At least, that’s what Topo are hoping with their trail trainer the Runventure. Although they still remain a reasonably new company in the field Topo Athletic are certain to make a name for themselves with their mission to create footwear that optimises the body’s natural movement and despite being a trail trainer, the Runventure still showcases all Topo’s core principles.
The Principles: Shape, Platform and Weight
These three core principals greet you upon opening the box of any pair of Topo footwear and are central to Topo’s fit philosophy.
Shape: The Runventure trainers have the Topo signature wide toe box, allowing for the toes to move naturally and freely. This is particularly useful for the additional balance required in trail running, avoiding sticks, stones and other debris.
Platform: The Runventure has a 19mm platform which is partnered with a TPU midsole plate for extra protection. TPU in case like me, you didn't know, stands for ‘Thermoplastic Polyurethane’. Don’t be fooled by the fact it’s plastic, TPU is more dent resistant than metal, lightweight, shock absorbent, impact resistant and flexible even in colder climates.
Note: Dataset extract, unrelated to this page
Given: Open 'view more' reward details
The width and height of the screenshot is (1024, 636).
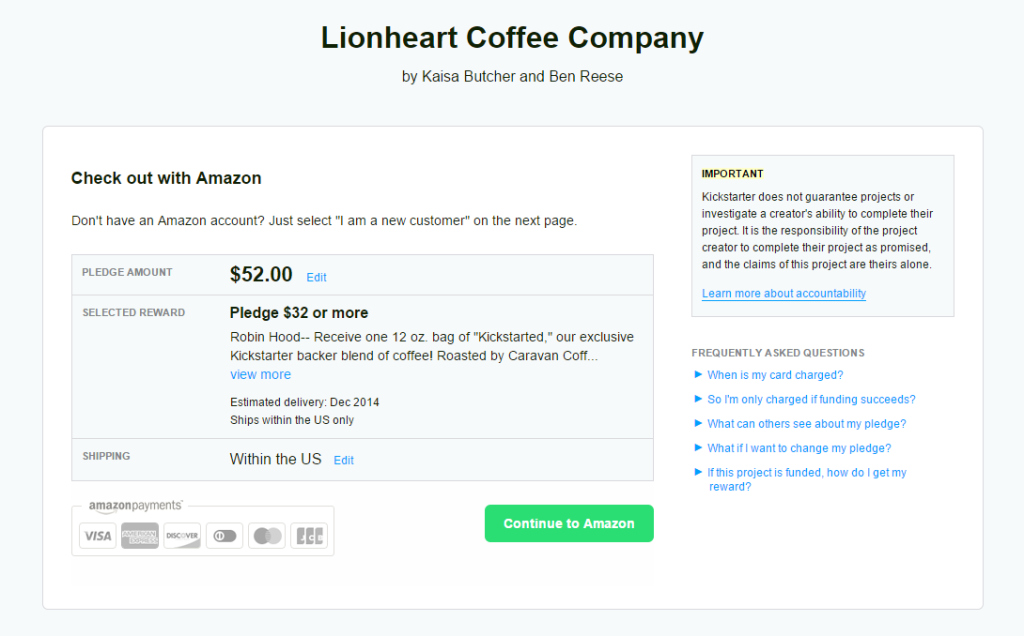Looking at the screenshot, I should pos(261,375).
Weight: The Runventure are a light pair of trainers for a trail shoe weighing in at just 210g (W5).
Rubber Outsole: 4.5mm
Midsole: 9.5mm EVA (Heel) / 7.5mm EVA (Ball)
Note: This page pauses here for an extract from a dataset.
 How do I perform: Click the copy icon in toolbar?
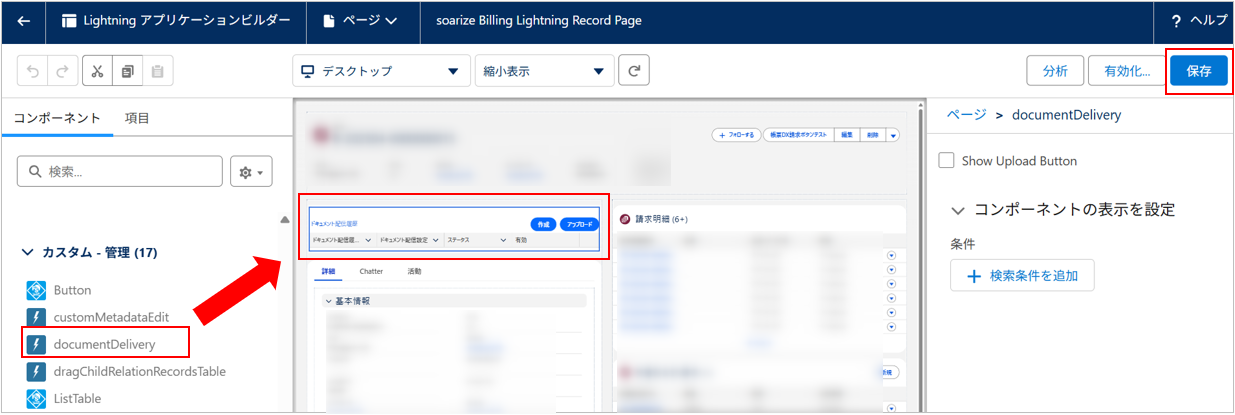[127, 72]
Total Stack Height: 19mm X 17mm (2mm Drop)
UK Sizes 4-9 inc. half sizes
The Runventure trainers have a completely unexpected classic look, unlike my first pair of Topo trainers the Speed Trainer, these trainers have a mainstream design and come in two colour variations, black/turquoise or wine/grey.
The trainer slips on easy thanks to the large loop on the heel and is a snug fit, hugging the foot nicely through the heel whilst allowing a loose fit to the large toe box. Where the Runventure boasts a neutral ride, there is no arch support which some runners may be more adapted to, however, the laces are easy to fasten tighter over the arch of the foot to add a little more support. The TPU through the centre of the sole means the trainer lacks flexibility from the heel to the arch, however, the ball of the foot and toes offer more flexibility and are capable of moving freely. The lugs are small with just a 2mm drop, unusual for a trail shoe, but I mustn't be too quick to judge, so I will wait until I’ve seen them in action before forming an opinion on that. My foot feels very sturdy in the shoe, sturdy but not cushioned. There is minimal padding as Topo stick to their barefoot roots, the aim being to give the runner just enough protection whilst not detracting from their minimalist feel. Time to get them dirty.
The Trail Trial
Being a trail shoe, the Runventure is designed for technical terrains mud, rocks, grass, woodland, hills, meadows to mountains and anything else a natural terrain can throw at it. Being based in Essex however, I’m afraid I don’t have any handy volcanoes I can go explore around the corner, nor do I have a mountain up my sleeve, but what we do have is rocks, gravel and mud and thanks to all this rain, more mud. During my adventure in the shoes, the first thing I realised was that when Topo say their 19mm platform doesn’t ‘sacrifice feel’, they really weren't kidding. Basically, your foot's not very far off the ground, so you can literally feel almost every nook and rock on your path, although the TPU protects your foot from any real discomfort this may cause, with no risk of them being beaten to a pulp. When it comes to getting down and dirty the strong mesh upper protected my foot from getting a soaking through puddles and was fairly dirt resistant. How did the small lugs hold up? Well, they held me up. Despite multiple attempts by the dogs to pull me over, the little lugs are small and mighty and protected me from face-planting a puddle of mud many a time, undeterred by their size.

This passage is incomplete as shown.